Task
Please give back exactly the line with "Where should I" and each line after it through the end of the material, leaving out the pictures.

Data
************
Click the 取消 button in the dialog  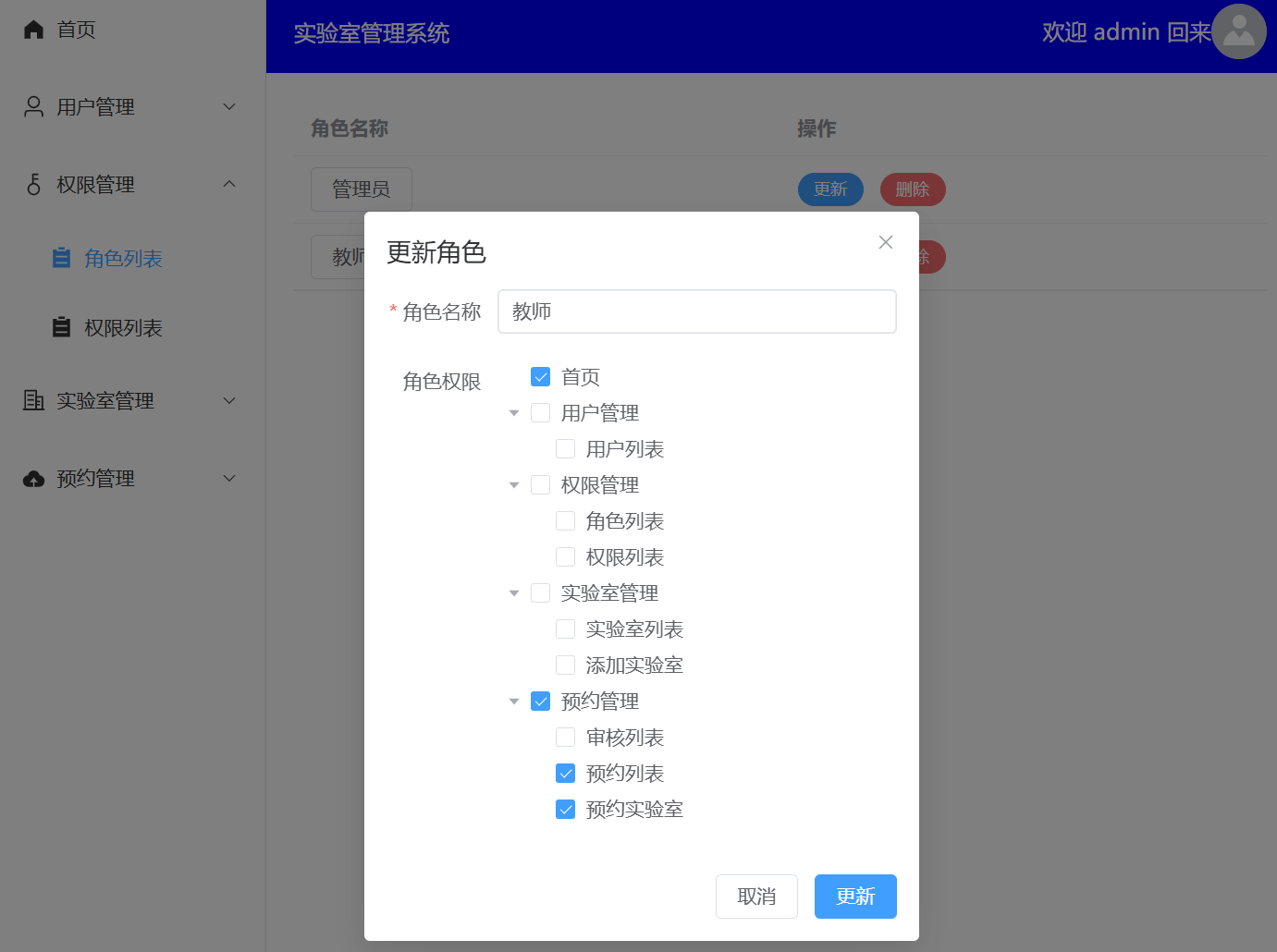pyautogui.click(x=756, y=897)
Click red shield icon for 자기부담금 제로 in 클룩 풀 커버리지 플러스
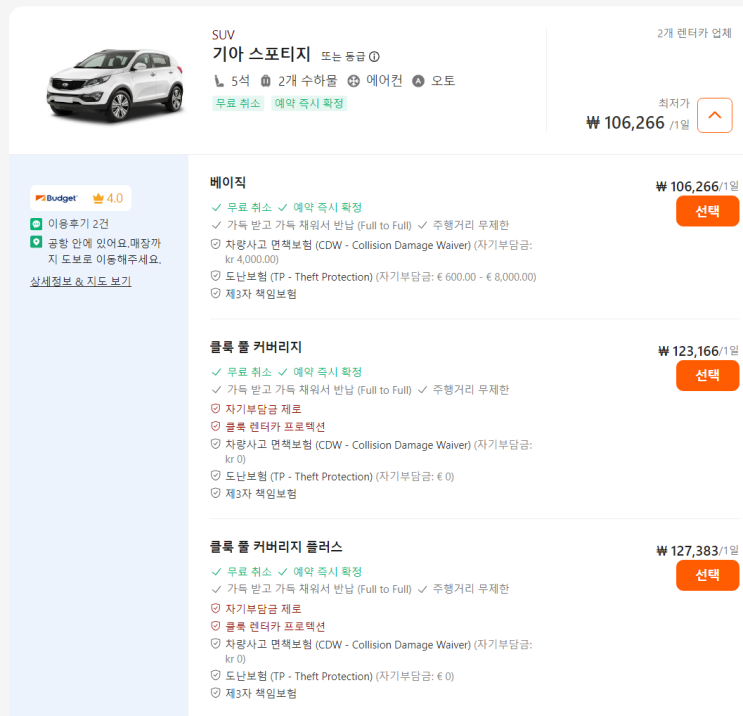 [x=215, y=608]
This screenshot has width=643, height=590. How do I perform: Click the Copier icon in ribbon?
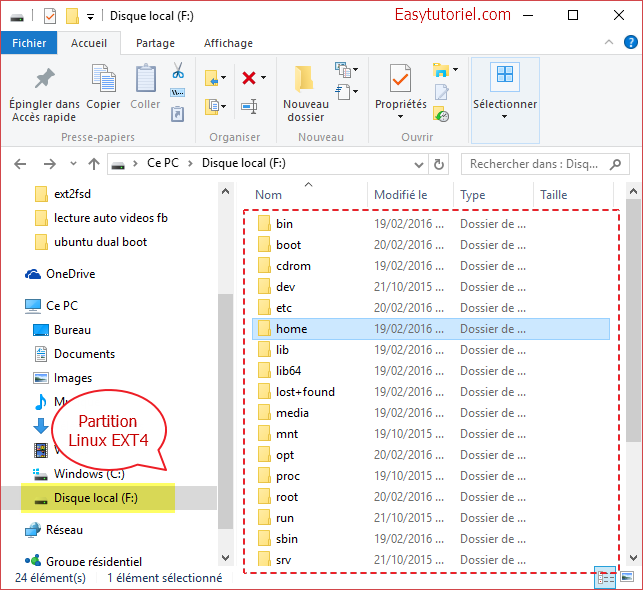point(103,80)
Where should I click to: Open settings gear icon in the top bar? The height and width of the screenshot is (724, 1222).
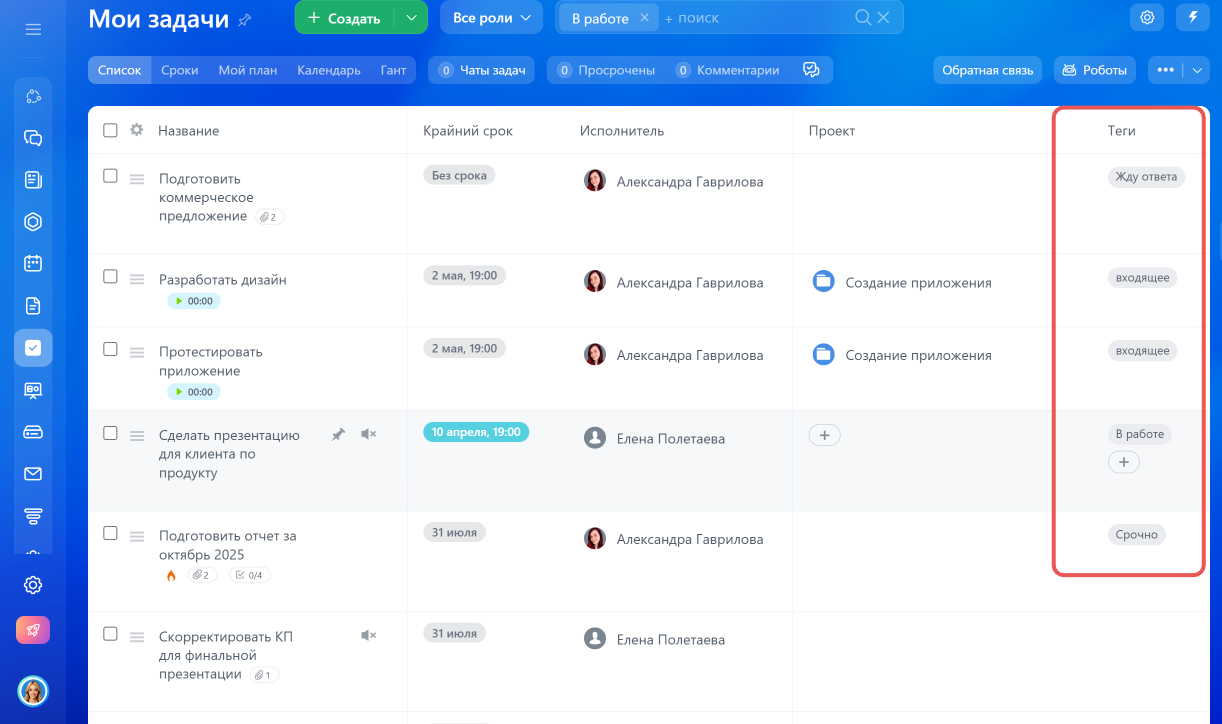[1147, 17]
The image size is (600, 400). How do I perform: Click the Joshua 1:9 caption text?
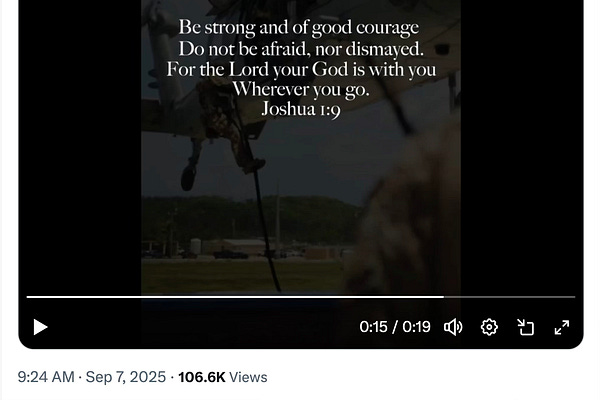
************
Result of this exercise
Where should I click to: Open settings gear icon in the top bar? The height and width of the screenshot is (724, 1222).
[1147, 17]
The image size is (600, 400). How do I perform: Click the Joshua 1:9 caption text?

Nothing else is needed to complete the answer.